Since the advent of cinema, visual art has tended to be perceived as if it were in motion. Artists now create less often in fresco or carved stone and more on film and tape, on the dance stage, or in the ever changing, ever moving medium of clothes. In this remarkable collection, Anne Hollander ranges over art of the twentieth and other centuries with unusual depth of historical insight to explore these rich, diverse visual treasures and the underlying themes that connect them.
Anne Hollander is an independent art historian, critic, and historian of dress. A Fellow of the New York Institute for the Humanities and former President of PEN American Center, she is the author of three other books, Sex and Suits (1994), Moving Pictures (1989), and Seeing through Clothes (California, 1993).

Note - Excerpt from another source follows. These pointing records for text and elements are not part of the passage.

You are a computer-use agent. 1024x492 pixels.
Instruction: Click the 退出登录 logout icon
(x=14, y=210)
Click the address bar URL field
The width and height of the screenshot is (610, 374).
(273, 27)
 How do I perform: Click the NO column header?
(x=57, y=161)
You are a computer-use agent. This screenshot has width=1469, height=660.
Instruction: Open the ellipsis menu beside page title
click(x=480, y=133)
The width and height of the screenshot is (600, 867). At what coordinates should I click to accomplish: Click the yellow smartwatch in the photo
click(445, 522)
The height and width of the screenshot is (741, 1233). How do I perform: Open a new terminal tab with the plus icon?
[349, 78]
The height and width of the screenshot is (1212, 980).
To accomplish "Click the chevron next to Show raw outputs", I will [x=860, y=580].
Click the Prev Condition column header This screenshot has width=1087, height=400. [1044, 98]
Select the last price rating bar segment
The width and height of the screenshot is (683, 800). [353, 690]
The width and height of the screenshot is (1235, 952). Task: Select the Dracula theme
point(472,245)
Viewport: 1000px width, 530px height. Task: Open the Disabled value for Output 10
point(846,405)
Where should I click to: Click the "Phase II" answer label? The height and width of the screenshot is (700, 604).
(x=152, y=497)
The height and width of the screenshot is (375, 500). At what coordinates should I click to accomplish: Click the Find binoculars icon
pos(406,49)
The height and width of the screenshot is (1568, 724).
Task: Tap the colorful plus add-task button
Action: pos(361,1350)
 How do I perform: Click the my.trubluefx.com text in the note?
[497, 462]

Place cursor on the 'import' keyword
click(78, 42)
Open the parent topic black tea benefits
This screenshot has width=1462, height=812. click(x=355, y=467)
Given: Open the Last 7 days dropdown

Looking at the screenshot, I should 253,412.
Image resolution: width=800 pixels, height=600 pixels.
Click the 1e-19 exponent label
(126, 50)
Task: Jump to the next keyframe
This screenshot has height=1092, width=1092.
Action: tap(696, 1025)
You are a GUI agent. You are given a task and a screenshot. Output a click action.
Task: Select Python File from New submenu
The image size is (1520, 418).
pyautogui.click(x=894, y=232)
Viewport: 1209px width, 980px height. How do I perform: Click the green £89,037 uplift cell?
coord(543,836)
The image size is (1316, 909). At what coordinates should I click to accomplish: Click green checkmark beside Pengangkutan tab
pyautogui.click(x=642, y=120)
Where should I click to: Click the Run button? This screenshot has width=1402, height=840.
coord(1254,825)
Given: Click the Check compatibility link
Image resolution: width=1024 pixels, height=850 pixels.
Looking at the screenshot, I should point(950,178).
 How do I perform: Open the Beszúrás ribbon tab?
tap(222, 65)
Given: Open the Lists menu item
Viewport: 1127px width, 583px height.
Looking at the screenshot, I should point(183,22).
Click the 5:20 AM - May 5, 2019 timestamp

"Over the past two decades, the art historian Anne Hollander has made a unique contribution to American letters with her bold studies of the evolution of costume and of its relationship to the other arts. . . . Most of the pieces in Feeding the Eye range far beyond the immediate scope of the works they originally chronicled, and the author's erudition and style give the collection a luminous unity."—Francine du Plessix Gray, New York Times Book Review
"A volume that sparkles with insight, learning and cohesiveness."—Los Angeles Times Book Review
"Only a learned and daring intelligence could produce these dazzling essays on clothes, painting, literature, movies, and much more."—Elizabeth Hardwick
Included in the Los Angeles Times Book Review’s "Best Nonfiction of 2000".